From our front-page news:
One problem with a new product being so successful is that it's sometimes difficult to keep up with the sheer demand, especially if you don't have the factory power to back it all up. Take Nintendo's Wii for example. Despite the fact that it was released two years ago, it's still in short demand, and the only way to guarantee a console is by 'knowing someone' who works at a retailer that carries them.

Well apparently Intel is suffering a similar issue with Atom. The demand is so high, that they are simply unable to build enough, even though they yield close to 2,500 per wafer. Thank ASUS, I guess, for kicking off the netbook PC revolution, because since they released their Eee PC, at least ten other companies have followed suit with their own mini-notebooks.

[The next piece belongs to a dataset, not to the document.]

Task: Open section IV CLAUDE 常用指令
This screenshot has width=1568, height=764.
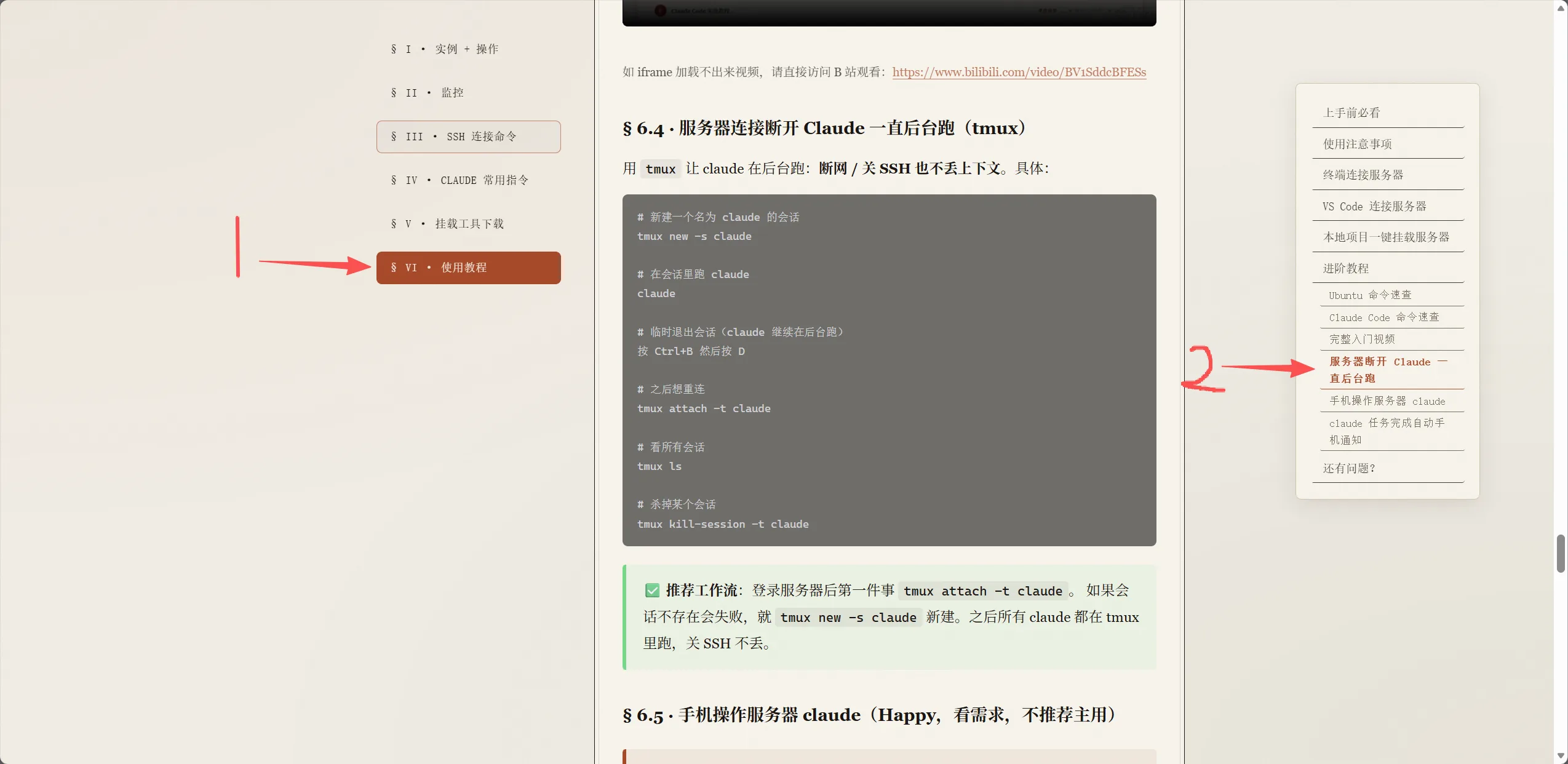Action: point(468,180)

Slowdown? Not going to happen for a while.

What could result from Intel's inability to keep up with demand might be extra sales for VIA, of their Nano processor. Nano has its own caveats, but when Atom supply is limited, some companies are going to have to look elsewhere. As Ars Technica mentions, HP is the first company to pick up on Nano for their own netbook, but it wouldn't be surprising to see other companies offer special models. This could be resolved if Intel converted one of their fabs to push out Atom, but that would of course affect another product line. Tough decisions at Santa Clara, it seems. Who said success was easy?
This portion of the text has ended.